[[ ENTRIES SUPPLIED open ]]
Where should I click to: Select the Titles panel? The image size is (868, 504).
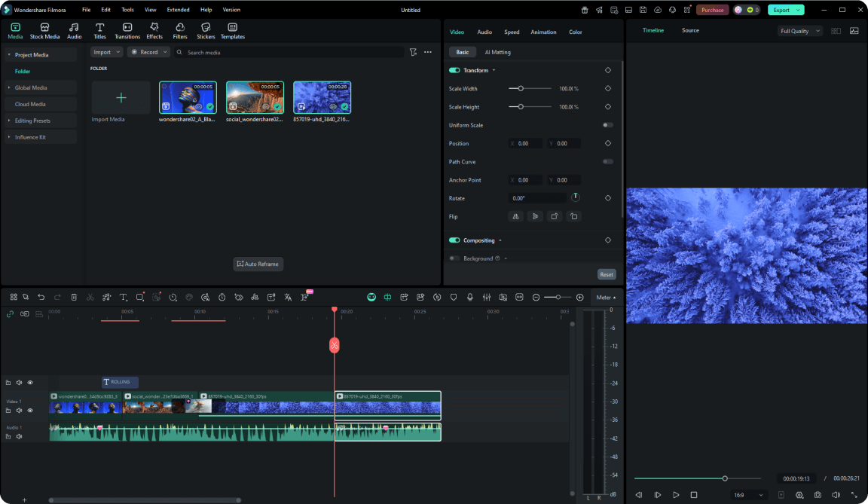coord(99,30)
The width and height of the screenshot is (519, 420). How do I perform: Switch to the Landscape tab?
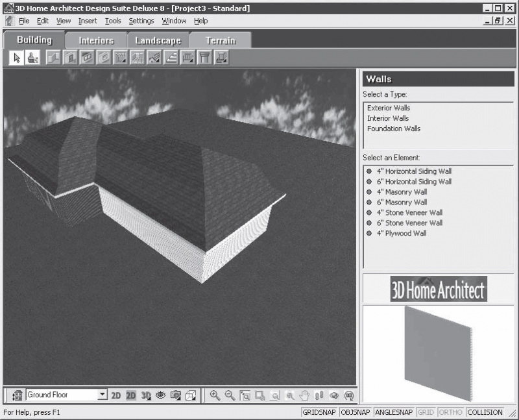tap(158, 41)
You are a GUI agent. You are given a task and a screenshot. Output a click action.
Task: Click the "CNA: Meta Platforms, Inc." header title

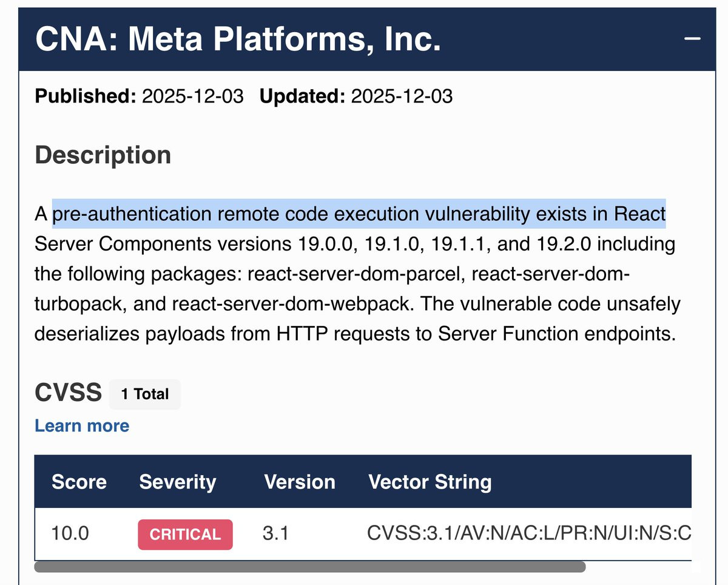238,39
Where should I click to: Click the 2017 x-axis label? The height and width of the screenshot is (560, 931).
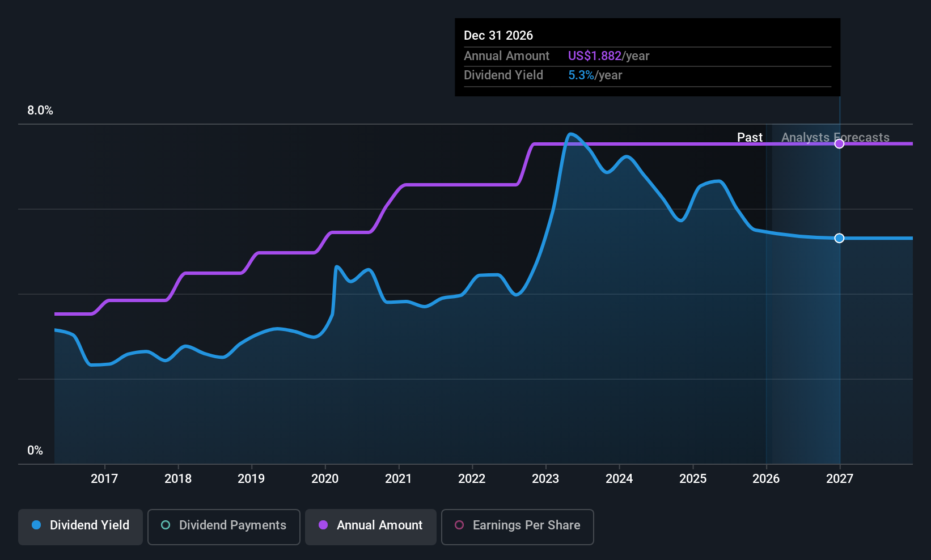(104, 478)
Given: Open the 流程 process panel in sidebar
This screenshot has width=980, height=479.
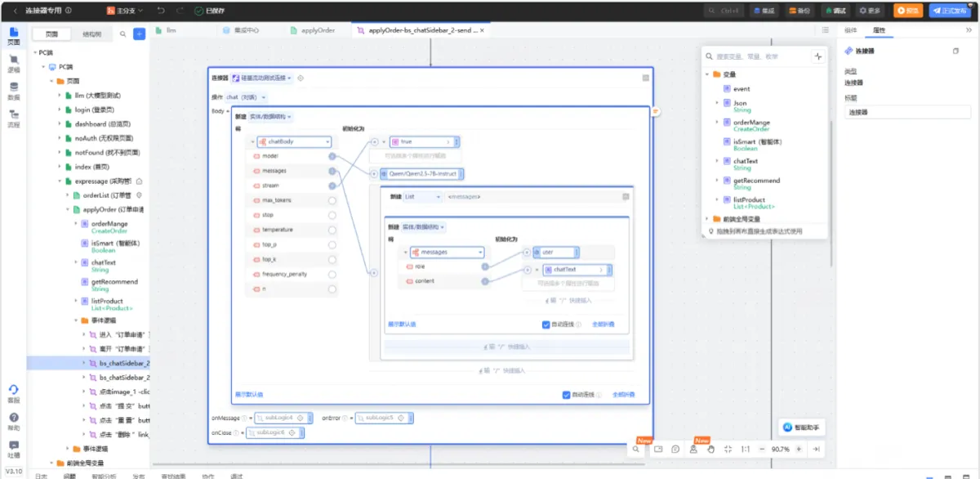Looking at the screenshot, I should 14,119.
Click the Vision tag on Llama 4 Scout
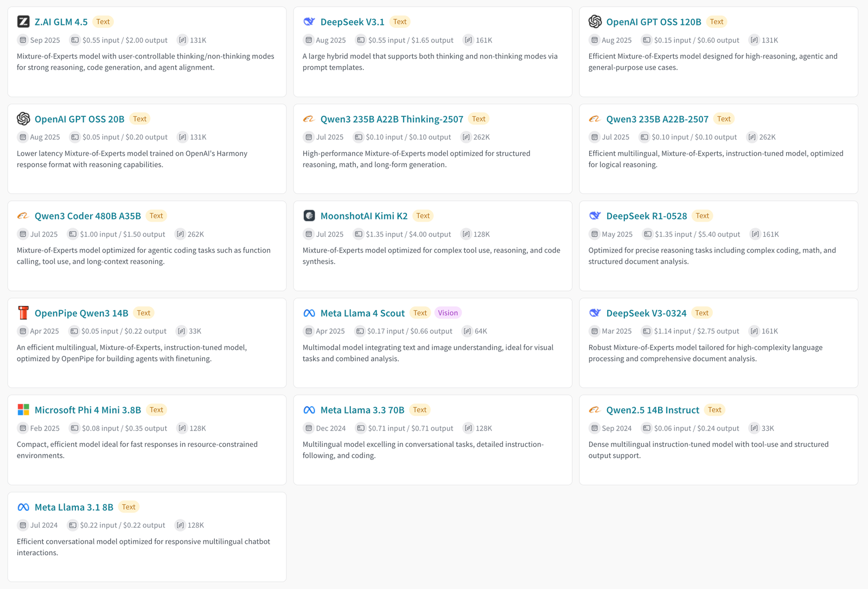The width and height of the screenshot is (868, 589). (448, 313)
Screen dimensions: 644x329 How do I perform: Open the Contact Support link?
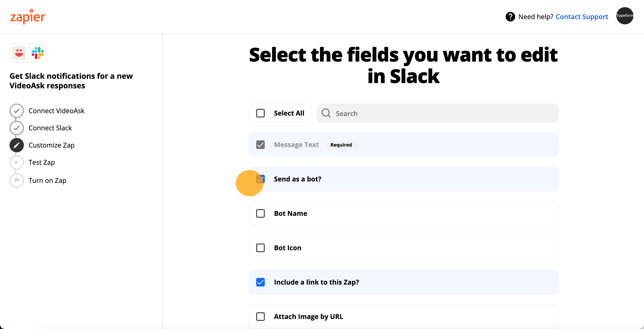[582, 17]
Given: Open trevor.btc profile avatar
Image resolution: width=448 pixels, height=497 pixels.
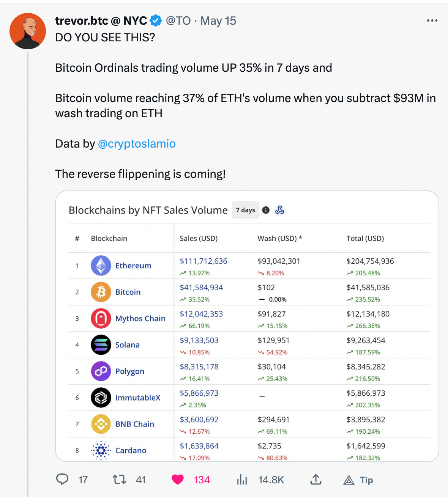Looking at the screenshot, I should (28, 31).
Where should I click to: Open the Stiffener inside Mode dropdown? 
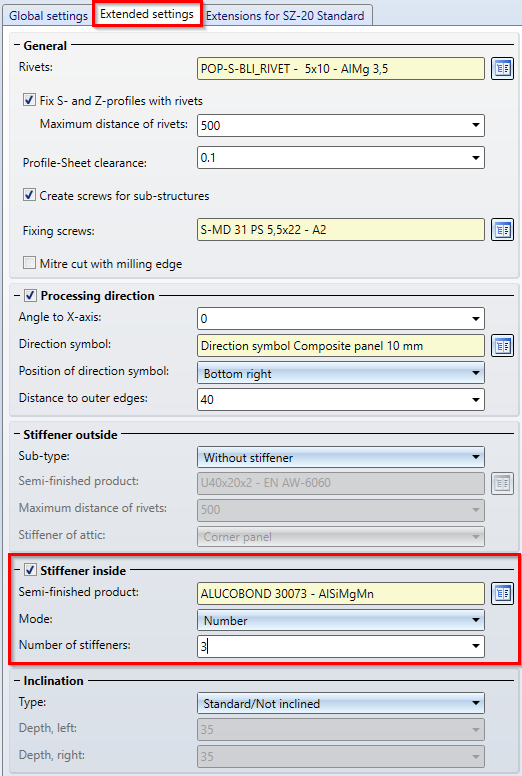340,620
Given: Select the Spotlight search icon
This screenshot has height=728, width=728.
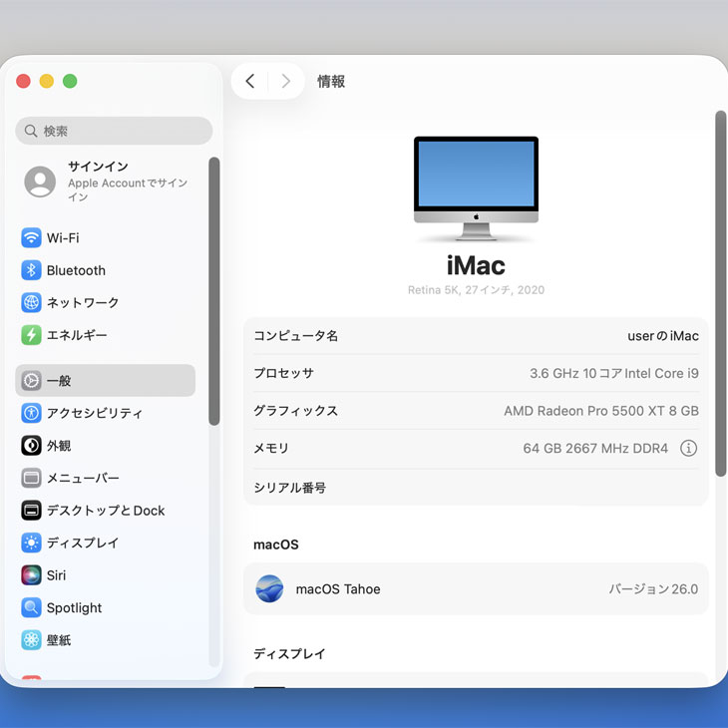Looking at the screenshot, I should [x=31, y=607].
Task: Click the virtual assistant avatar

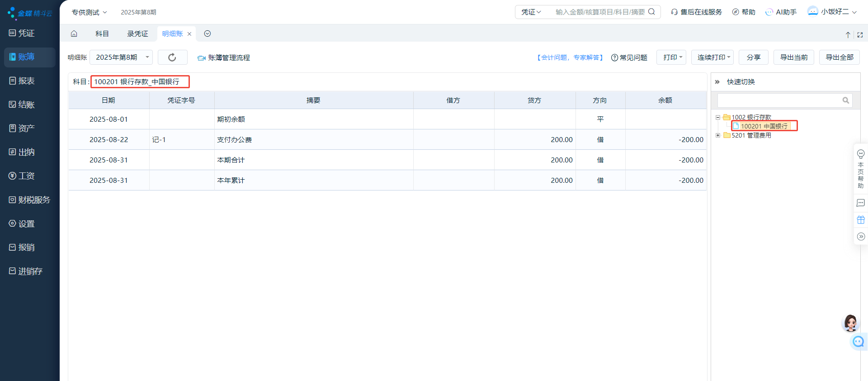Action: tap(850, 323)
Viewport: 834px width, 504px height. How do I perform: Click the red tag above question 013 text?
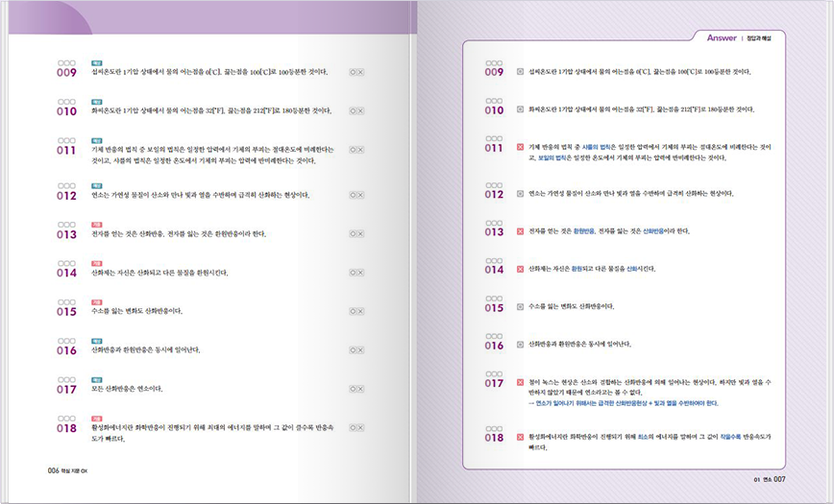click(97, 224)
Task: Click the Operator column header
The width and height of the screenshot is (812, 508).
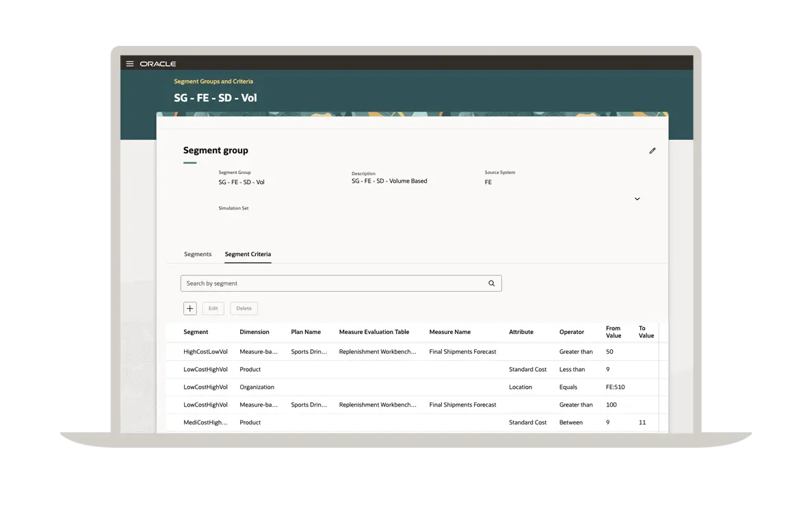Action: (x=571, y=332)
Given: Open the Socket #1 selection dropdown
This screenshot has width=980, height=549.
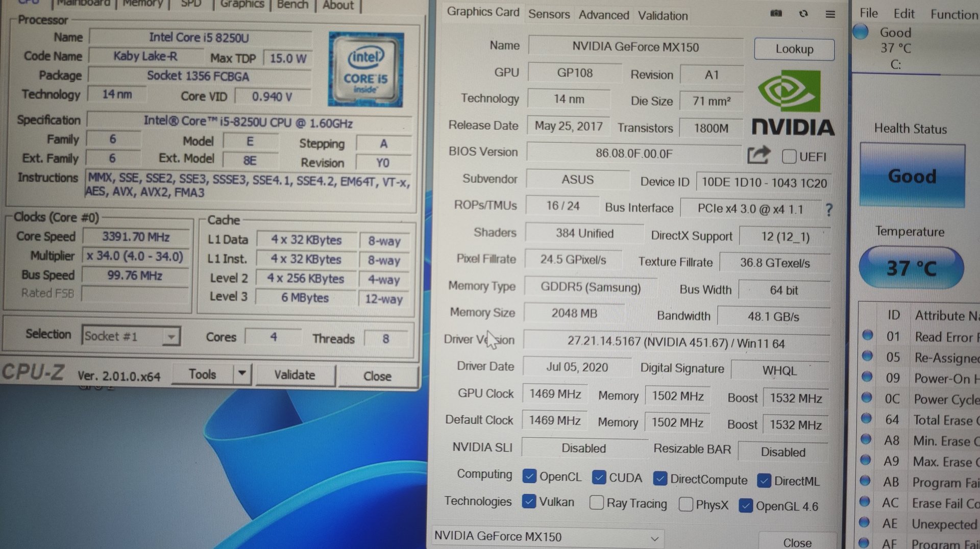Looking at the screenshot, I should coord(172,337).

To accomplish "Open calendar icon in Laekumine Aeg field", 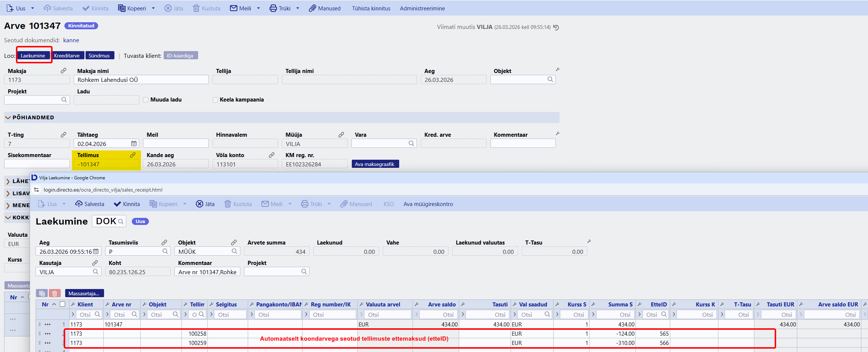I will click(x=96, y=252).
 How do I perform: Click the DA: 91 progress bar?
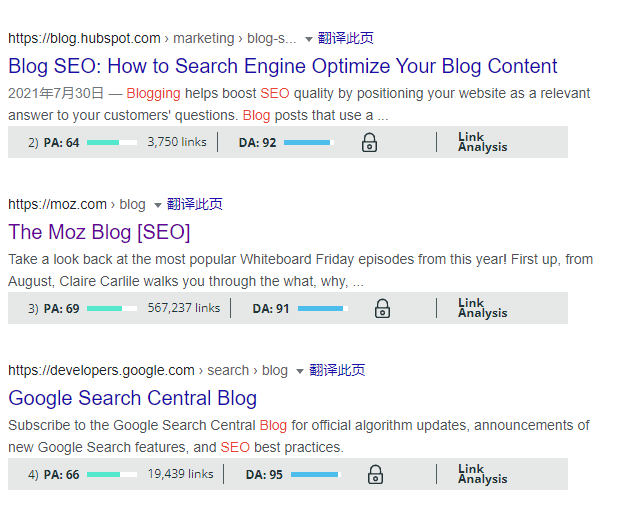tap(321, 309)
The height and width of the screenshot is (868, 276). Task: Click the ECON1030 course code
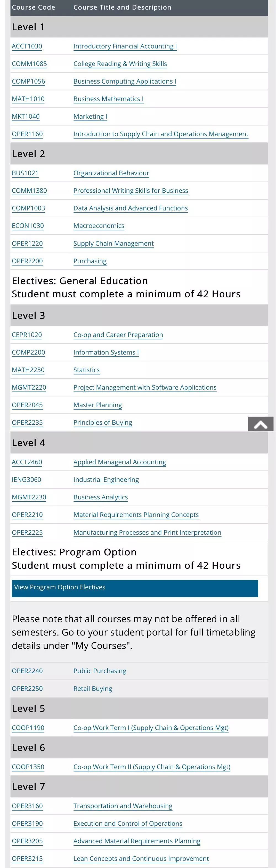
[[ ENTRIES SUPPLIED closed ]]
• WORK INSTRUCTIONS
Exact copy, pictures excluded: from the line with "Image resolution: width=448" up to and including the line with "Given: Open the Socket #1 selection dropdown" in the data above.

• TASK SOLUTION
Image resolution: width=448 pixels, height=497 pixels.
Looking at the screenshot, I should (28, 31).
Where should I click to: Open the Stiffener inside Mode dropdown? 
340,620
Given: Select the Spotlight search icon
This screenshot has height=728, width=728.
Looking at the screenshot, I should [x=31, y=607].
Task: Click the virtual assistant avatar

Action: tap(850, 323)
Viewport: 834px width, 504px height. How do I perform: Click the red tag above question 013 text?
click(97, 224)
Task: Click the Operator column header
The width and height of the screenshot is (812, 508).
Action: (x=571, y=332)
Given: Open the Socket #1 selection dropdown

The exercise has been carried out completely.